The complex part (made easy!)
If you do have employees in multiple states, every state has different rules. Fortunately, much of the hard work can be done by accounting software. MYOB’s AccountRight Plus and Premier, for example, have payroll functionality to help you not only meet your employee taxes (PAYG), superannuation and leave entitlements, it also takes the heartache out of payroll taxes. Unless you have previously paid payroll tax, you may not have even known about the state or territory “Revenue Offices” and that certain entities are required to lodge state-based tax returns (for example payroll tax). Payroll taxes are easily calculated using MYOB accounting software.
It’s your responsibility
Employers have to register with the relevant state or territory revenue office at the correct time. It is your responsibility, as it is a self-assessment process, to register and calculate payroll tax is payable on assessed on wages paid or payable to employees, when the total wage bill of an employer hits a threshold amount.

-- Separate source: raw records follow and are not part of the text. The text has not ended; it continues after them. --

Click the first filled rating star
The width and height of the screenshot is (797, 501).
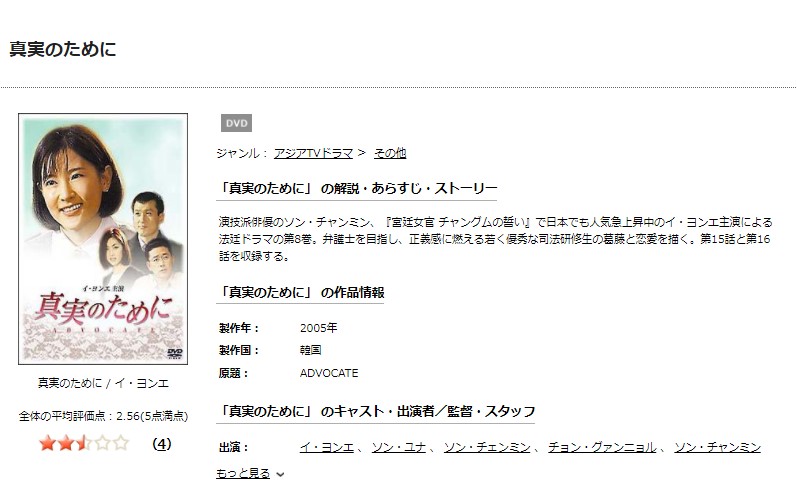point(47,443)
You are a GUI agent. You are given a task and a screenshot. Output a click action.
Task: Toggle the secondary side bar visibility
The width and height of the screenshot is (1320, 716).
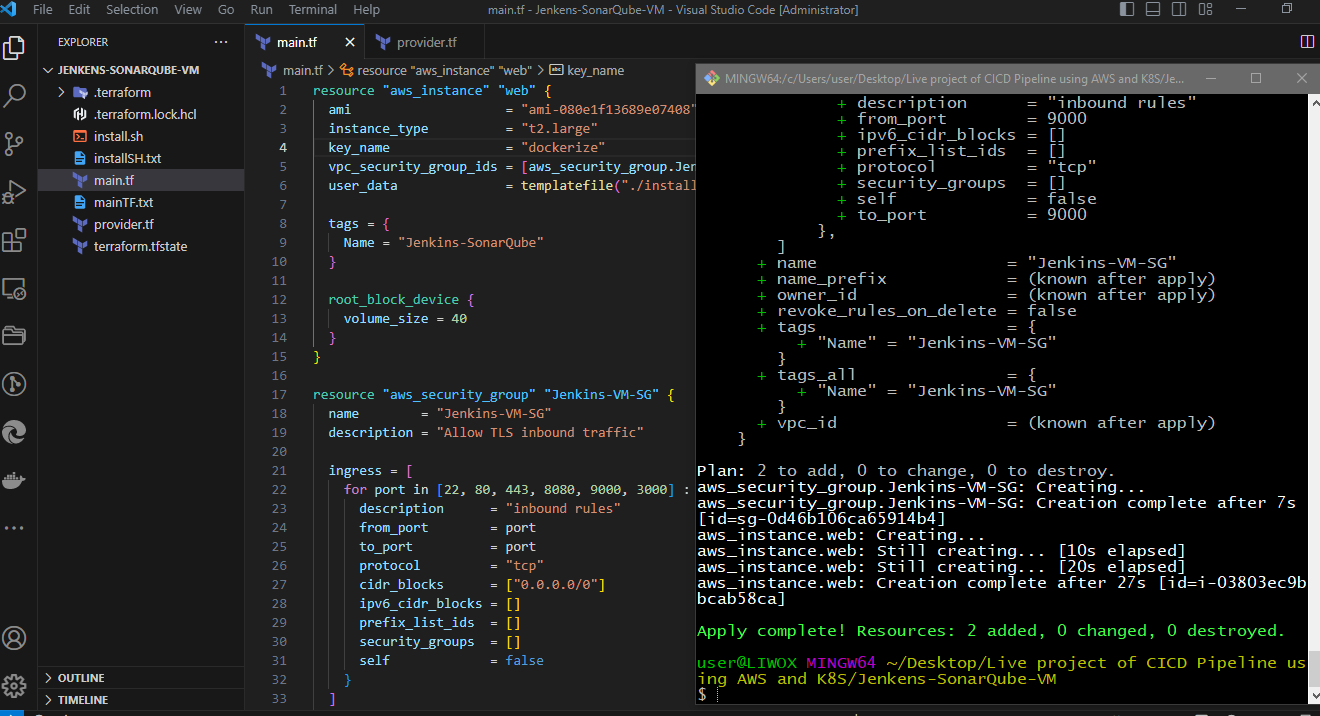1181,10
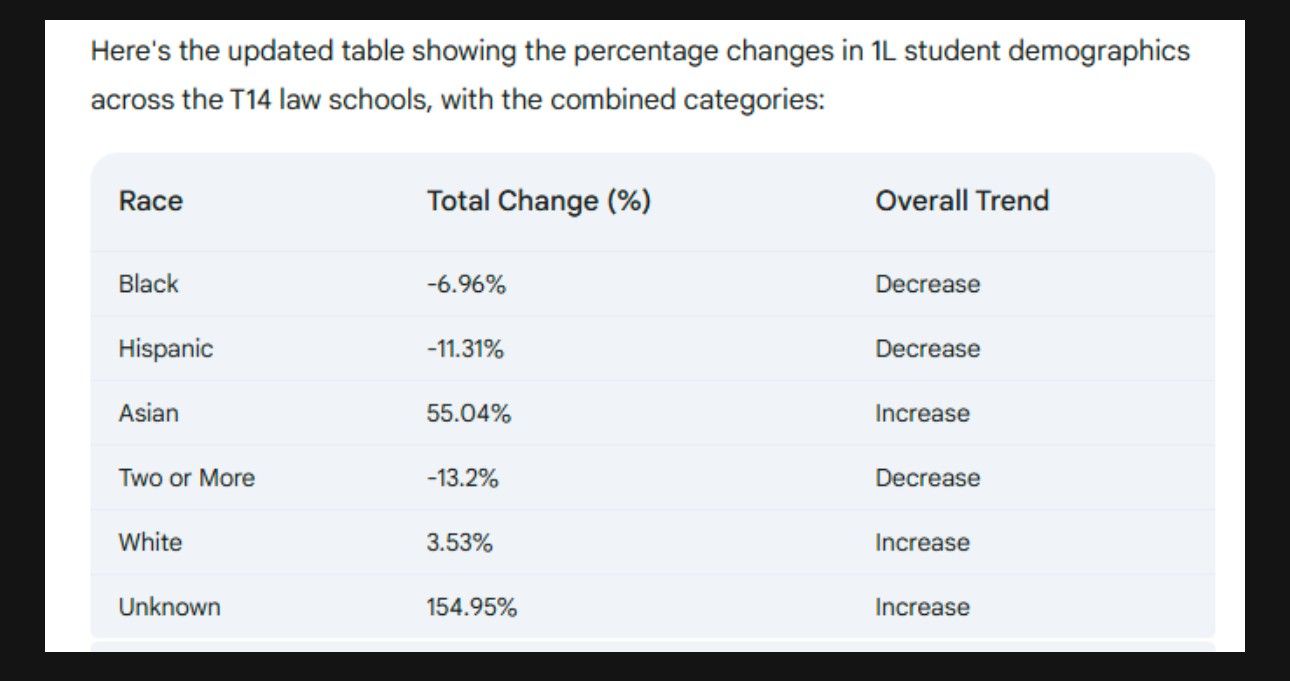1290x681 pixels.
Task: Select the Two or More row label
Action: click(186, 478)
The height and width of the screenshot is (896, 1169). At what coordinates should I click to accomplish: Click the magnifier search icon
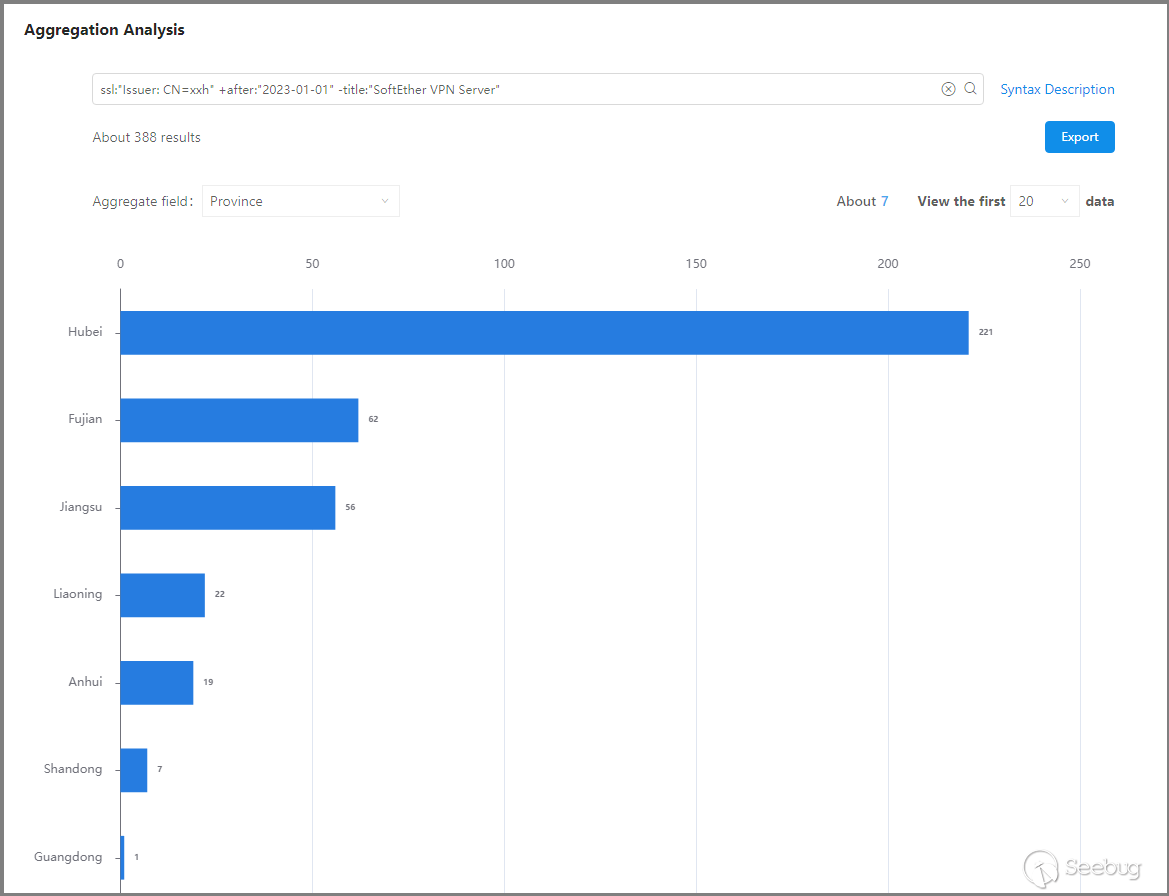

Although pledges of harminisation have been made, we are still left with a very complex situation when Australia-wide wages exceed the threshold applicable to that state or territory. A useful site on the topic is payrolltax.gov.au that has links to each revenue office and provides the following data:
- ACT – From 1 July 2014, threshold: $1,850,000 (annually) $154,166.66 (monthly) rate: 6.85%
- New South Wales – From 1 July 2013, threshold: $750,000 (annually) $57,534 (28 day month) $61,644 (30 day month) $63,699 (31 day month) rate: 5.45%
- Northern Territory – From 1 July 2012 threshold: $1,500,000 (annually) $125,000 (monthly) rate: 5.50%
- Queensland – From 1 July 2012 threshold: $1,100,000 (annually) $91,666 (monthly) rate: 4.75%
- South Australia – From 1 July 2012 threshold: $600,000 (annually) $50,000 (monthly) rate: 4.95%
- Tasmania – From 1 July 2013 threshold: $1,250,000 (annually) $95,890 (28 day month) $102,740 (30 day month) $106,164 (31 day month) rate: 6.1%
- Victoria – From 1 July 2014 threshold: $550,000 (annually) $45,833 (monthly) rate: 4.85%
- Western Australia – From 1 July 2014 threshold: $800,000 (annually) $66,667 (monthly) rate: 5.5%
If you are an existing payroll taxpayer, compare the functionality of your current software to that of MYOB, a solid accounting package can take the heartache out of payroll tax. If your business is growing and you have a strong business plan with cash flow under control, online accounting software like MYOB AccountRight can help you sleep easy at night.
This information is general in nature and is subject to change without notice. No representation is made as to how accurate, current or complete the information is, even though every effort has been taken to ensure this is the case. This general information is not a substitute for independent professional advice and users should obtain any appropriate accounting, legal or other professional advice relevant to their particular circumstances.